PROVIDED RECORDS |

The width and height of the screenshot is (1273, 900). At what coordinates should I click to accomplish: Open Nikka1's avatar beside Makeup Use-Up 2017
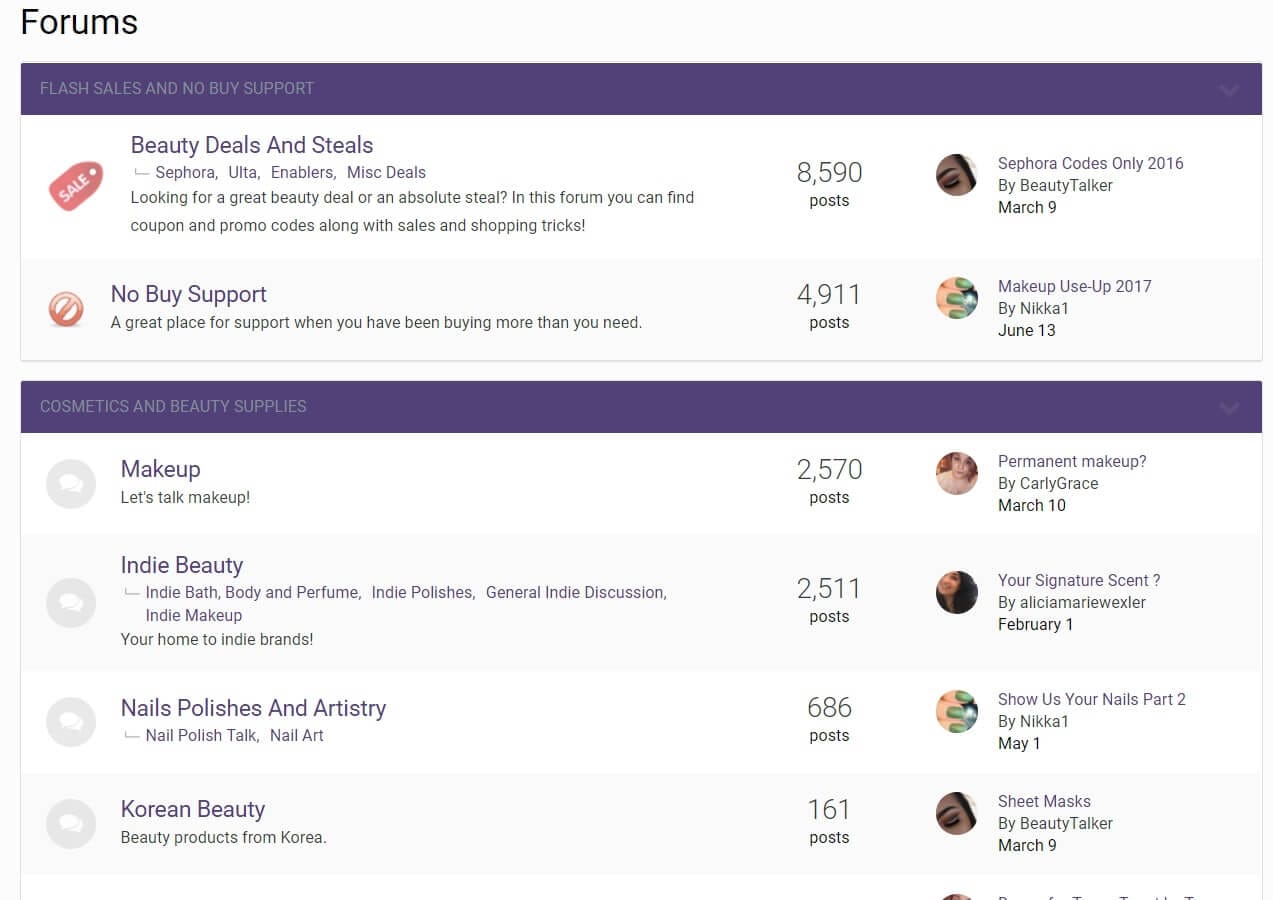point(956,298)
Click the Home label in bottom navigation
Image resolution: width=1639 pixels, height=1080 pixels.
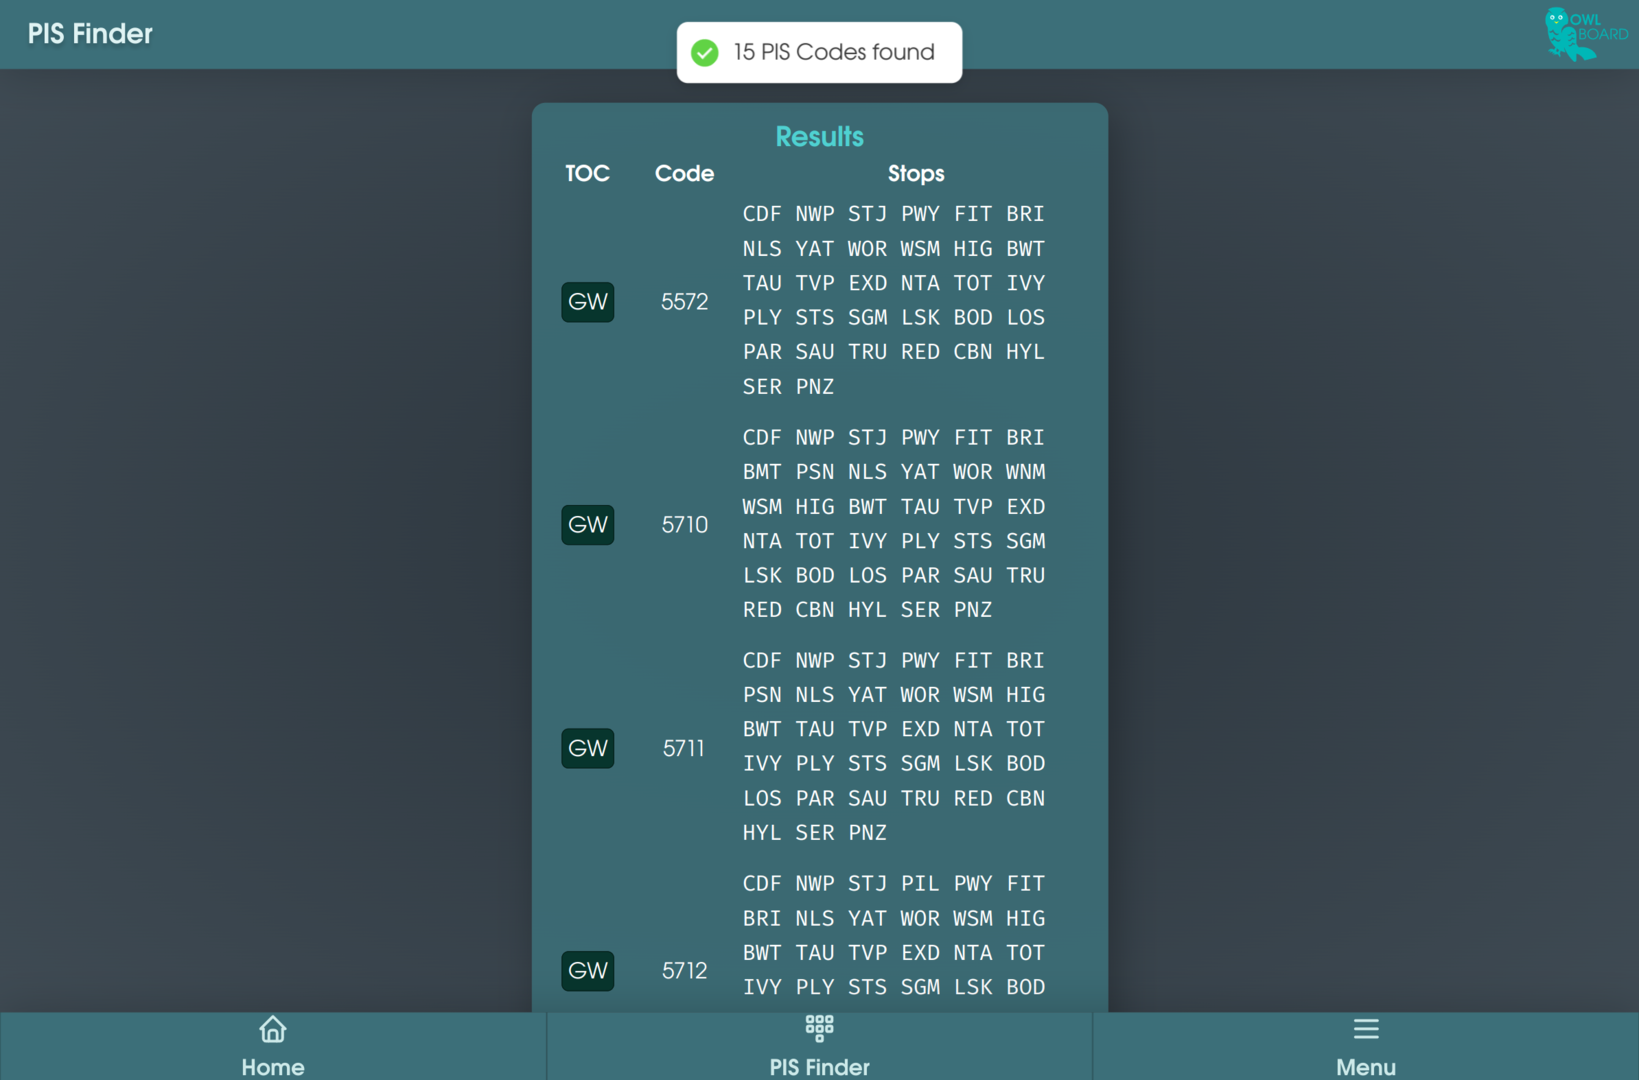[x=272, y=1066]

EXERCISE | Write out all of the data above verbatim, leaving out the pictures.

SOLUTION FOR THIS EXERCISE |
The width and height of the screenshot is (1273, 900). At what coordinates should I click to accomplish: Open Nikka1's avatar beside Makeup Use-Up 2017
point(956,298)
Click the Home label in bottom navigation
Image resolution: width=1639 pixels, height=1080 pixels.
[x=272, y=1066]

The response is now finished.